Exact solutions for a class of variable coefficient nonlinear Schr¨odinger equations

Abstract

The nonlinear Schr¨oodinger equation (NLS) is a widely applicable model for wave packets dynamics [1]. For wave propagation in an inhomogeneous medium, e.g. a fluid with variable depth or an optical fiber with spatially dependent dispersion, variable coefficient NLS equation (VCNLS) or variable coefficient Korteweg-de Vries models [2], are relevant. Here VCNLS with real dispersion in the presence of linear and/or nonlinear gain/loss is solved exactly. A modified Hirota bilinear method which has been used earlier in the literature to treat the complex Ginzburg Landau equation is employed [3]. An additional ingredient is the usage of time- or space-dependent wave numbers [4]. One-soliton solution of such VCNLS is obtained in an analytical form. One restriction of the present algorithm is that the coefficient of the second-order dispersion must be real. A simple example of an exponentially modulated dispersion profile is worked out in detail to illustrate the principle. The competition between the linear gain and nonlinear loss, and vice versa, is investigated. The stability of the solitary waves is tested in direct simulations.
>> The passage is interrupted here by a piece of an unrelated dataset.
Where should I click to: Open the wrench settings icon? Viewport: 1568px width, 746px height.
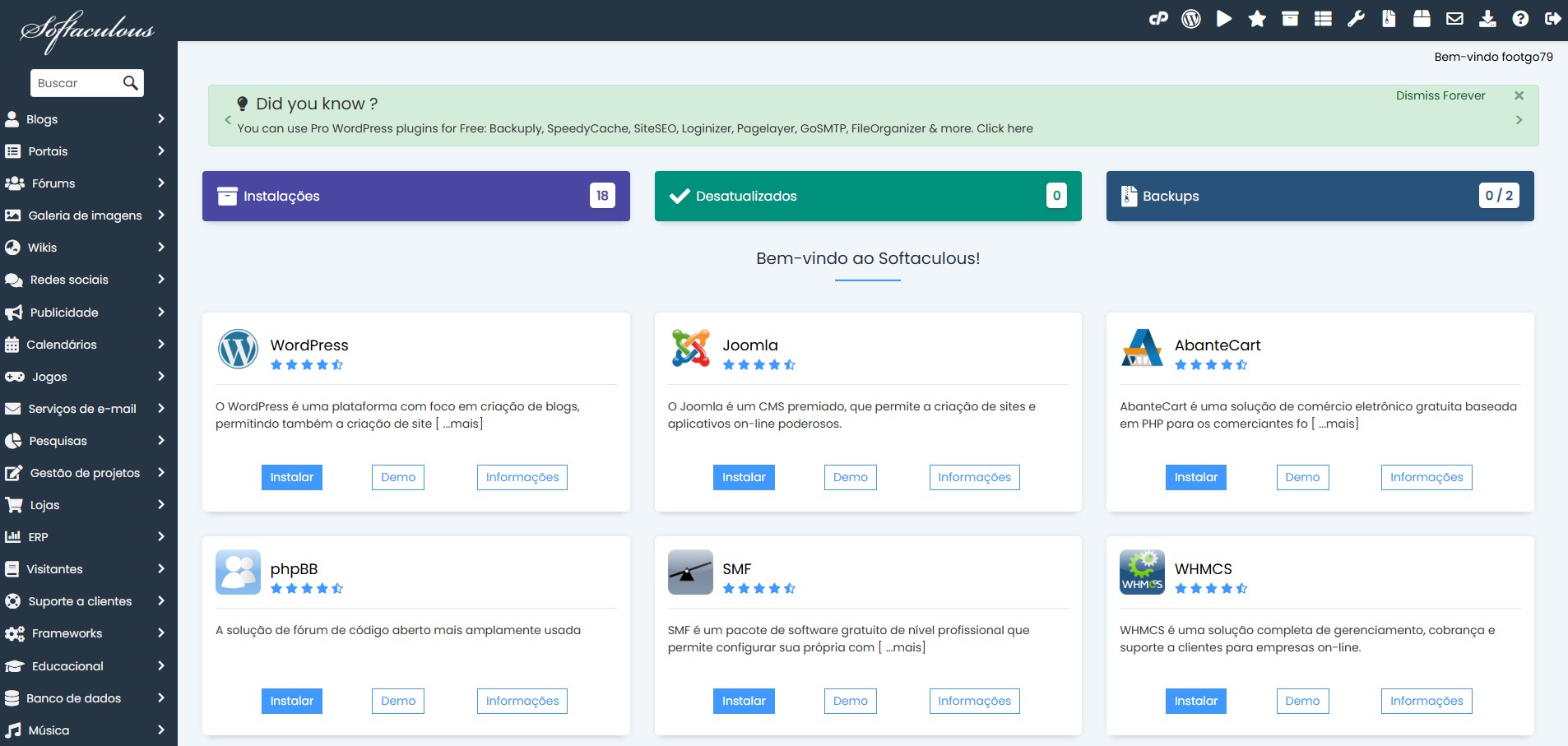point(1356,18)
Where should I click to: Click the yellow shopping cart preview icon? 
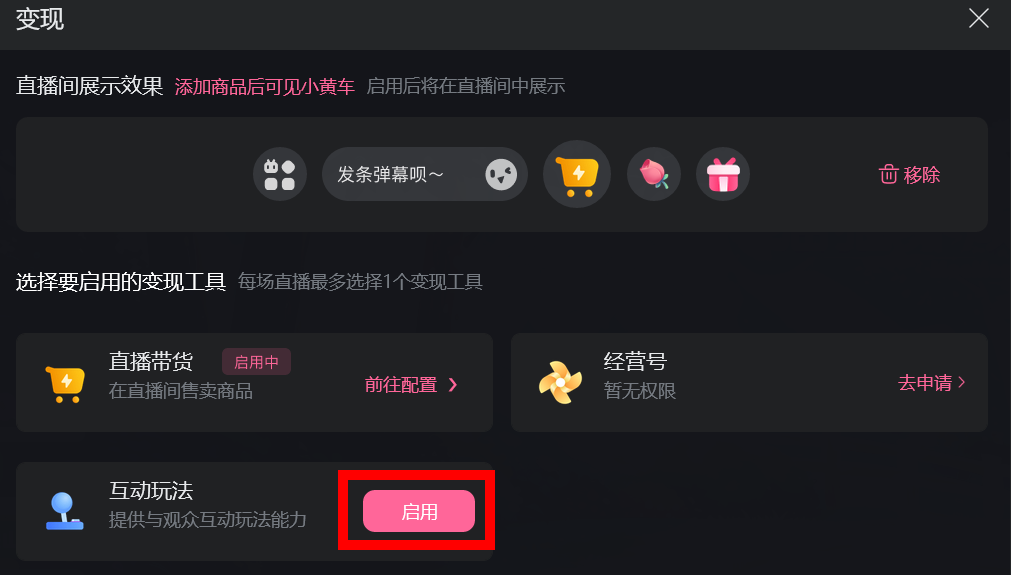click(x=576, y=174)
They appear to be very robust objects. References: 1. C.C. Mei, The Applied Dynamics of Ocean Waves, Wiley, New York, (1983). 2. S.R. Clarke, and R.H.J. Grimshaw, Journal of Fluid Mechanics, 415, 323-345, (2000). 3. K. Nozaki and N. Bekki, Journal of the Physical Society of Japan, 53, 1581-1582, (1984). 4. C.C. Mak, K.W. Chow and K. Nakkeeran, Journal of the Physical Society of Japan, 72, 3070-3074, (2005).